(Saved data entries)
▬▬▬▬▬▬
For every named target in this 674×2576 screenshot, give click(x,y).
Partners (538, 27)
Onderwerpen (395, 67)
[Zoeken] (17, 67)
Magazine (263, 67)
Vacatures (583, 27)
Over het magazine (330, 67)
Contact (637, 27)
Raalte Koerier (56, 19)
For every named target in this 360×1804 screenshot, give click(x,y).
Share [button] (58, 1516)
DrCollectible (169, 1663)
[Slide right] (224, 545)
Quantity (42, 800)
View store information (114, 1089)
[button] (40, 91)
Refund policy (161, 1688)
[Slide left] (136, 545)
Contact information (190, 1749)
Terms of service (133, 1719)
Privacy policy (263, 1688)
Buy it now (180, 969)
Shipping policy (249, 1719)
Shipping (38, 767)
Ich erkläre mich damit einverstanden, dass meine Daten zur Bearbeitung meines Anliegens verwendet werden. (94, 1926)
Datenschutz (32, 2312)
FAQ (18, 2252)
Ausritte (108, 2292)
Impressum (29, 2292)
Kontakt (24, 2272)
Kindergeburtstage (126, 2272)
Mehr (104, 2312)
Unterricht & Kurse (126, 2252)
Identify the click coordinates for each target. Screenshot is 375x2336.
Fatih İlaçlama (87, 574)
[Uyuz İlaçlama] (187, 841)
▬▬▬▬▬▬
» **WHAT TO PRODUCE**
Print the entries once more, identical in every line.

» **WRITTEN ANSWER**
For every named target in this 674×2576 screenshot, give click(x,y).
Partners (538, 27)
Onderwerpen (395, 67)
[Zoeken] (17, 67)
Magazine (263, 67)
Vacatures (583, 27)
Over het magazine (330, 67)
Contact (637, 27)
Raalte Koerier (56, 19)
For every named target in this 360×1804 screenshot, give click(x,y).
Share [button] (58, 1516)
DrCollectible (169, 1663)
[Slide right] (224, 545)
Quantity (42, 800)
View store information (114, 1089)
[button] (40, 91)
Refund policy (161, 1688)
[Slide left] (136, 545)
Contact information (190, 1749)
Terms of service (133, 1719)
Privacy policy (263, 1688)
Buy it now (180, 969)
Shipping policy (249, 1719)
Shipping (38, 767)
Ich erkläre mich damit einverstanden, dass meine Daten zur Bearbeitung meines Anliegens verwendet werden. (94, 1926)
Datenschutz (32, 2312)
FAQ (18, 2252)
Ausritte (108, 2292)
Impressum (29, 2292)
Kontakt (24, 2272)
Kindergeburtstage (126, 2272)
Mehr (104, 2312)
Unterricht & Kurse (126, 2252)
Identify the click coordinates for each target. Screenshot is 375x2336.
Fatih İlaçlama (87, 574)
[Uyuz İlaçlama] (187, 841)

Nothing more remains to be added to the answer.